— What to work on —
Set down, please, the line that contains "Kolačići (1394, 1149)" and every line that follows it to the end of the records, exactly; do not include pictures.

Stored items:

-*-

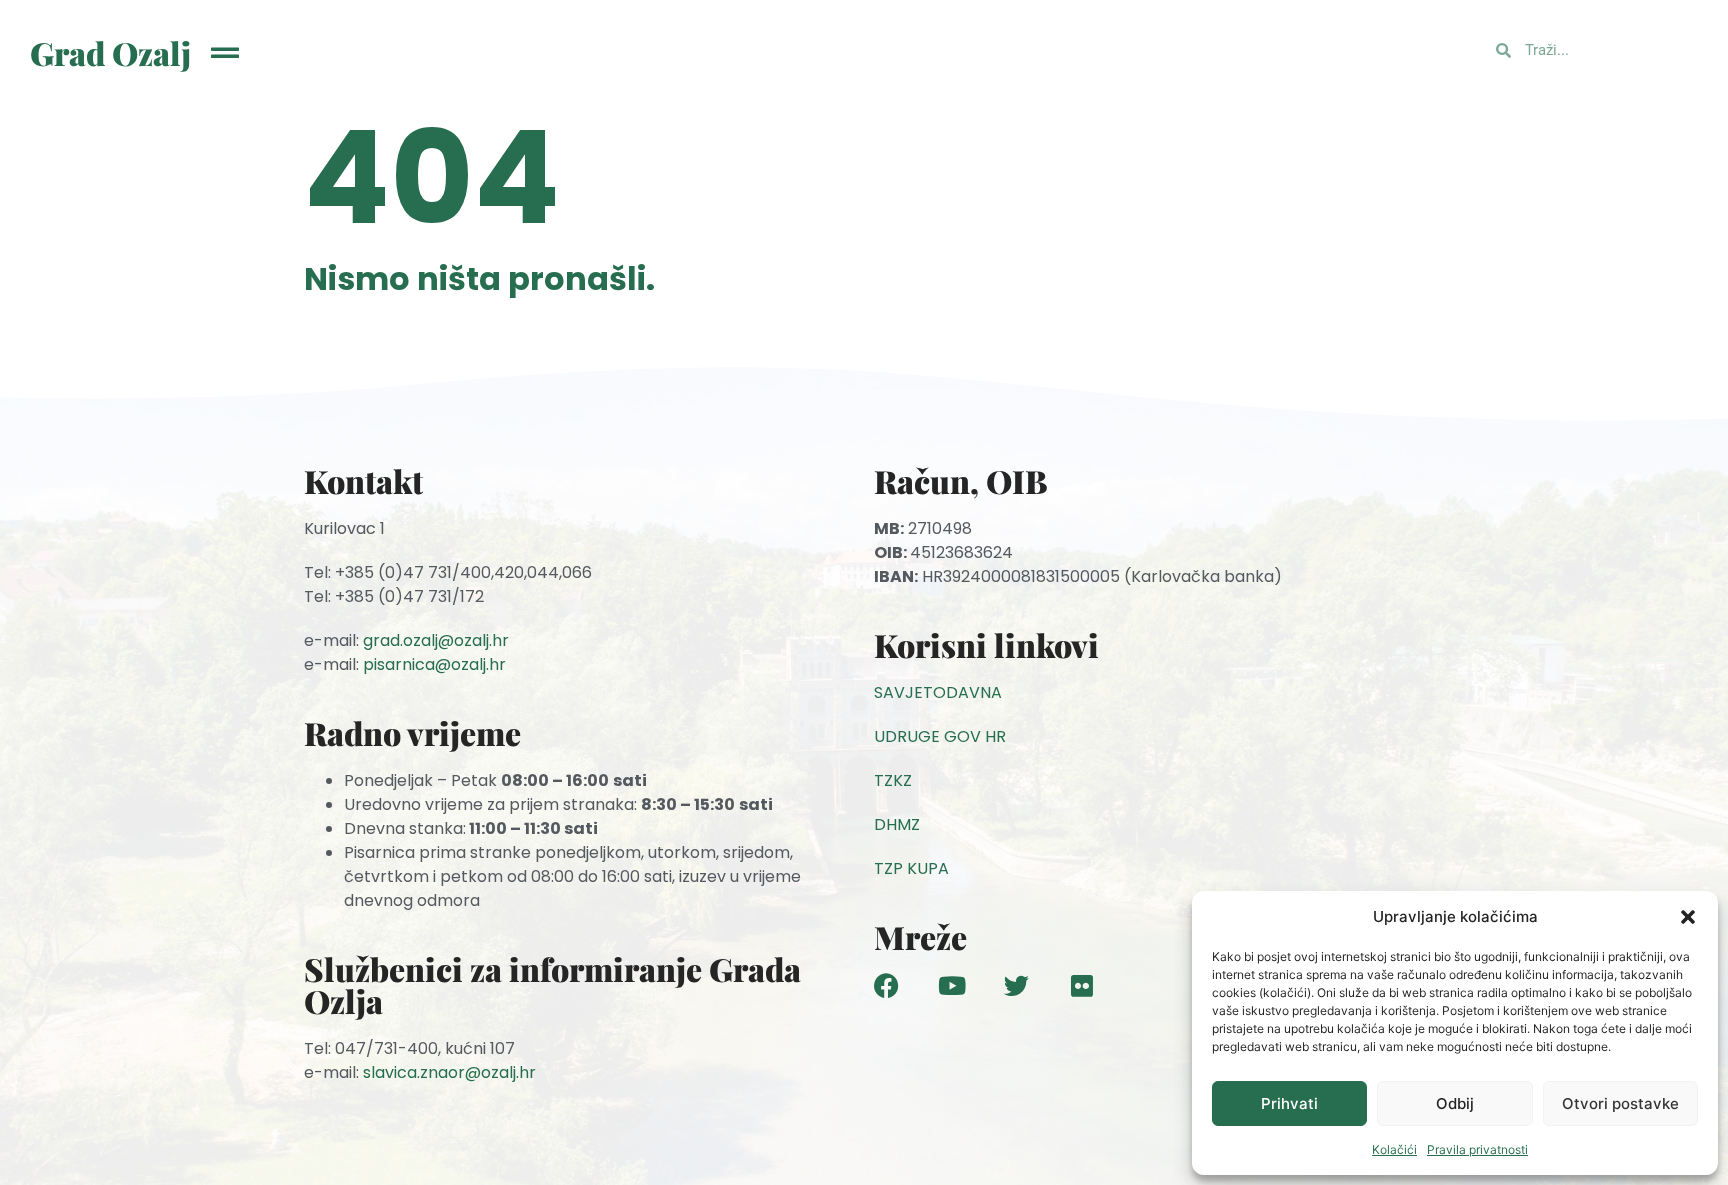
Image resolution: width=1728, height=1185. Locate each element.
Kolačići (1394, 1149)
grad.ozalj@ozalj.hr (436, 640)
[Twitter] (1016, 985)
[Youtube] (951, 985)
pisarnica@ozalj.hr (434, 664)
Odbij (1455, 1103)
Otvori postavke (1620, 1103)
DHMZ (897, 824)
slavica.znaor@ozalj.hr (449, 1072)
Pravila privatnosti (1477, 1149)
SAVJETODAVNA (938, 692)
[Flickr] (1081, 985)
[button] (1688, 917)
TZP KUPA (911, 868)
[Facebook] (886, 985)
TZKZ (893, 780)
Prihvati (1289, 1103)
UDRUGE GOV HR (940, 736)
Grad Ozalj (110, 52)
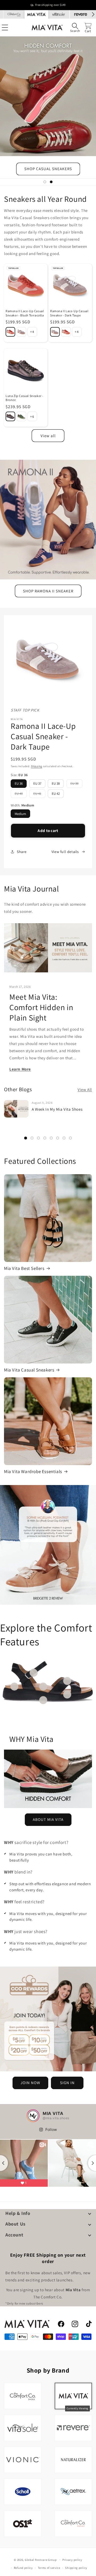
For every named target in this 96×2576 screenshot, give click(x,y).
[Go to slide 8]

-*-

— Result below —
Kolačići (1394, 1149)
grad.ozalj@ozalj.hr (436, 640)
[Twitter] (1016, 985)
[Youtube] (951, 985)
pisarnica@ozalj.hr (434, 664)
Odbij (1455, 1103)
Otvori postavke (1620, 1103)
DHMZ (897, 824)
slavica.znaor@ozalj.hr (449, 1072)
Pravila privatnosti (1477, 1149)
SAVJETODAVNA (938, 692)
[Flickr] (1081, 985)
[button] (1688, 917)
TZP KUPA (911, 868)
[Facebook] (886, 985)
TZKZ (893, 780)
Prihvati (1289, 1103)
UDRUGE GOV HR (940, 736)
Grad Ozalj (110, 52)
For every named target in this 96×2576 screenshot, give click(x,y).
[Go to slide 8]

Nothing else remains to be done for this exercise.